## WORK ITEM
Repeat exactly the lines below, from the line containing "The width and" through the last line, both included. Leave out any pictures.

## Stored data
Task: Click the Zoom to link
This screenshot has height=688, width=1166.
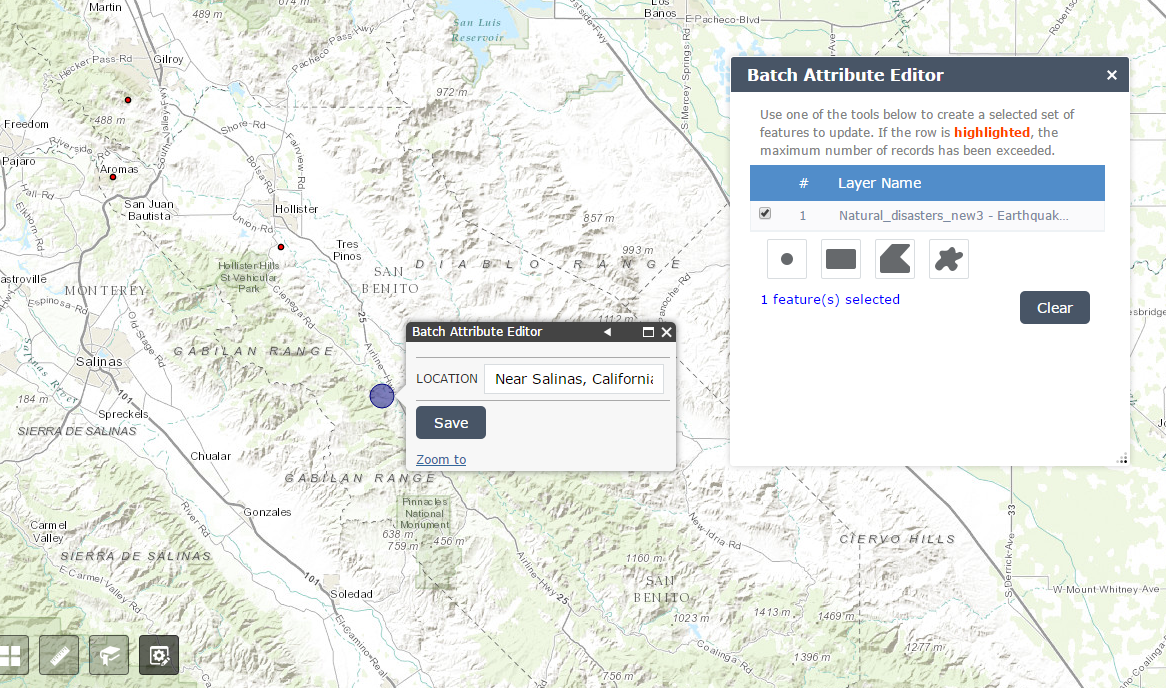Action: [x=440, y=459]
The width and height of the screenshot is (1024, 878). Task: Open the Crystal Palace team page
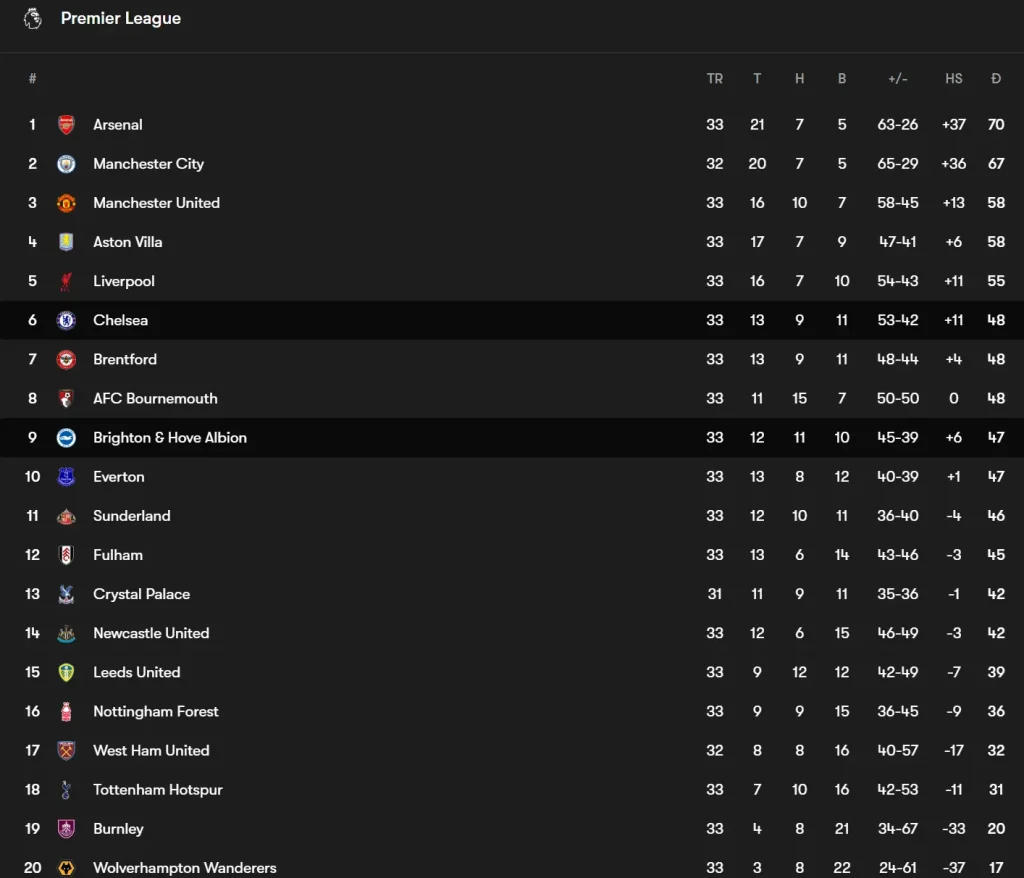141,594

## SOLUTION BELOW
The width and height of the screenshot is (1024, 878). Task: Open the Crystal Palace team page
141,594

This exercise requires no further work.